• Requirement: Your task is to transcribe the data in full.

------ Extracted records

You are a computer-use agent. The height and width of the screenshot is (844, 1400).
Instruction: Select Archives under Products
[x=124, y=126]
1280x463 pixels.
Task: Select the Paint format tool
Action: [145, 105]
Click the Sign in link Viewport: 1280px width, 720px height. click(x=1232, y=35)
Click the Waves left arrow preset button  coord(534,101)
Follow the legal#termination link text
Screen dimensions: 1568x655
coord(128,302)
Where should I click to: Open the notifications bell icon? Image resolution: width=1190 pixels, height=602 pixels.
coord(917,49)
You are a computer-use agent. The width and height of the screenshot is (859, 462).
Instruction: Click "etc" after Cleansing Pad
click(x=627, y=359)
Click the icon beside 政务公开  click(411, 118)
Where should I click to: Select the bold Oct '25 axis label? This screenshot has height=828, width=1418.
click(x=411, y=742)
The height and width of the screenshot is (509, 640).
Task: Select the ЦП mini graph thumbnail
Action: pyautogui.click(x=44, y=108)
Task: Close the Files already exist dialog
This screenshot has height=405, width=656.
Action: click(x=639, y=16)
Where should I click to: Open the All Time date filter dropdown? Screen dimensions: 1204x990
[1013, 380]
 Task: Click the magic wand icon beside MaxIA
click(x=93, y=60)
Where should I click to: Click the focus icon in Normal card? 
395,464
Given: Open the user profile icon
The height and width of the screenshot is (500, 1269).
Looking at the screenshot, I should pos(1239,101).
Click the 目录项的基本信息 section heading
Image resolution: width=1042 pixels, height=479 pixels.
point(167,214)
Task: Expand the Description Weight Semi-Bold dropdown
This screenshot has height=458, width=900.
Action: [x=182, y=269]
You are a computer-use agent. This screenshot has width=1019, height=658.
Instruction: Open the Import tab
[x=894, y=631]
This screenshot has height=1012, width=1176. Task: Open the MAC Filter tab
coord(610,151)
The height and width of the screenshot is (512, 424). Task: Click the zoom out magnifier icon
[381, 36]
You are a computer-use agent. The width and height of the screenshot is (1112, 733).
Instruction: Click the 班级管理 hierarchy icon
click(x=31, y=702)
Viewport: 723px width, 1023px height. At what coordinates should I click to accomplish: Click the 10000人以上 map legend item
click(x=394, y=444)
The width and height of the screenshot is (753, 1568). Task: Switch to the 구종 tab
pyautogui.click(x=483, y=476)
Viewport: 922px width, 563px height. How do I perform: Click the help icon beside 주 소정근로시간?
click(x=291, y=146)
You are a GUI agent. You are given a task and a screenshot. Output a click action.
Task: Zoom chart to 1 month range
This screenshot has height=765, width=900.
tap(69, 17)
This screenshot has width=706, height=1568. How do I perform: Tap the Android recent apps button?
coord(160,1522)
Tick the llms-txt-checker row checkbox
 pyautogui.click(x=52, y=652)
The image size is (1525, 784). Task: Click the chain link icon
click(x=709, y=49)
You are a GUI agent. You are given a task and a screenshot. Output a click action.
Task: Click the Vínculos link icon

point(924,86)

------------

• Response below:
You are a computer-use agent. The height and width of the screenshot is (844, 1400).
Instruction: Select Archives under Products
[x=124, y=126]
1280x463 pixels.
Task: Select the Paint format tool
Action: [145, 105]
Click the Sign in link Viewport: 1280px width, 720px height. click(x=1232, y=35)
Click the Waves left arrow preset button  coord(534,101)
Follow the legal#termination link text
Screen dimensions: 1568x655
coord(128,302)
Where should I click to: Open the notifications bell icon? Image resolution: width=1190 pixels, height=602 pixels.
coord(917,49)
You are a computer-use agent. The width and height of the screenshot is (859, 462).
Instruction: Click "etc" after Cleansing Pad
click(x=627, y=359)
Click the icon beside 政务公开  click(411, 118)
Where should I click to: Select the bold Oct '25 axis label? This screenshot has height=828, width=1418.
click(x=411, y=742)
The height and width of the screenshot is (509, 640).
Task: Select the ЦП mini graph thumbnail
Action: pyautogui.click(x=44, y=108)
Task: Close the Files already exist dialog
This screenshot has height=405, width=656.
Action: click(x=639, y=16)
Where should I click to: Open the All Time date filter dropdown? Screen dimensions: 1204x990
[1013, 380]
 Task: Click the magic wand icon beside MaxIA
click(x=93, y=60)
Where should I click to: Click the focus icon in Normal card? 
395,464
Given: Open the user profile icon
The height and width of the screenshot is (500, 1269).
Looking at the screenshot, I should pos(1239,101).
Click the 目录项的基本信息 section heading
Image resolution: width=1042 pixels, height=479 pixels.
point(167,214)
Task: Expand the Description Weight Semi-Bold dropdown
This screenshot has height=458, width=900.
Action: [x=182, y=269]
You are a computer-use agent. This screenshot has width=1019, height=658.
Instruction: Open the Import tab
[x=894, y=631]
This screenshot has height=1012, width=1176. Task: Open the MAC Filter tab
coord(610,151)
The height and width of the screenshot is (512, 424). Task: Click the zoom out magnifier icon
[381, 36]
You are a computer-use agent. The width and height of the screenshot is (1112, 733).
Instruction: Click the 班级管理 hierarchy icon
click(x=31, y=702)
Viewport: 723px width, 1023px height. At what coordinates should I click to accomplish: Click the 10000人以上 map legend item
click(x=394, y=444)
The width and height of the screenshot is (753, 1568). Task: Switch to the 구종 tab
pyautogui.click(x=483, y=476)
Viewport: 922px width, 563px height. How do I perform: Click the help icon beside 주 소정근로시간?
click(x=291, y=146)
You are a GUI agent. You are given a task and a screenshot. Output a click action.
Task: Zoom chart to 1 month range
This screenshot has height=765, width=900.
tap(69, 17)
This screenshot has width=706, height=1568. How do I perform: Tap the Android recent apps button?
coord(160,1522)
Tick the llms-txt-checker row checkbox
 pyautogui.click(x=52, y=652)
The image size is (1525, 784). Task: Click the chain link icon
click(x=709, y=49)
You are a GUI agent. You are given a task and a screenshot. Output a click action.
Task: Click the Vínculos link icon

point(924,86)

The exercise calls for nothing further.